Reflexiones sobre la razia en el Pussy Palast
¿Un Espacio Sin Policía?

No-Cop-Zone
© William Craddock, Foto: Michelle Kay

Toronto es la ciudad natal del primer baño para mujeres queer en Norteamérica: el Pussy Palace, que después fue rebautizado como Pleasure Palace por respeto a la diversidad de los cuerpos femeninos. En el año 2000 la policía hizo una razia en el Pussy/Pleasure Palace (PP) y acusó a dos voluntarias por supuestas irregularidades en la licencia para vender bebidas alcohólicas. En 2004 los organizadores ganaron una indemnización de $350,000 dólares canadienses, en el marco de una queja por violaciones a los derechos humanos contra la Policía de Toronto. Gracias a esto, la Policía se vio obligada a cambiar sus reglamentos para catear y arrestar a personas trans.

- **LISTADO**
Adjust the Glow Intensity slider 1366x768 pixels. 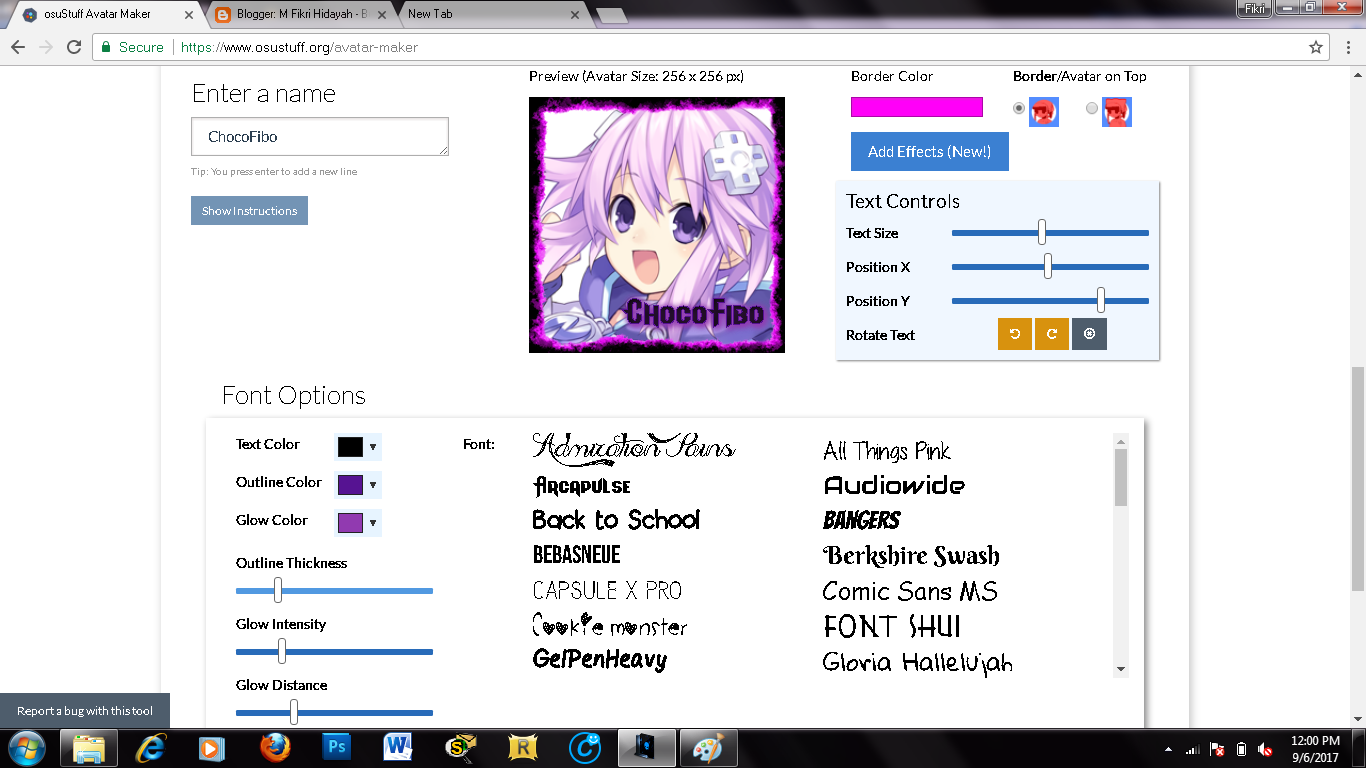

- **INSTRUCCIÓN A**
¿En qué año hizo la policía una razia en el Pussy Palace, según el texto?
- **INSTRUCCIÓN B**
Explica, según el texto sobre el Pussy Palace, por qué el local cambió de nombre.
- **INSTRUCCIÓN C**
Prosigue el texto sobre la razia en el Pussy Palace a partir de su última oración.
El listado no interviene en nada de esto.

- **RESPUESTA A**
En el año 2000.

- **RESPUESTA B**
El Pussy Palace fue rebautizado como Pleasure Palace por respeto a la diversidad de los cuerpos femeninos.

- **RESPUESTA C**
De Chanelle Gallant

Yo fui una de las organizadoras del PP. Lo que siguió después de la razia, en ese momento lo consideré en gran parte como un éxito: se habían retirado las acusaciones contra nuestros amigos, ganamos nuestra queja por violaciones a los derechos humanos y grandes organizaciones de base recibieron dinero gracias a la indemnización. Pero ya en ese entonces tuve dudas, que aún sigo teniendo y que después se convirtieron en preguntas de mayor relevancia. ¿Fueron nuestros éxitos contra la razia del PP parte de una creciente tolerancia hacia la Policía y el procesamiento penal en la política LGBTQ+? ¿Contribuimos para llegar al punto en el que ahora nos encontramos, en el que muchas personas queer creen firmemente que la Policía debe tener un lugar en nuestra comunidad?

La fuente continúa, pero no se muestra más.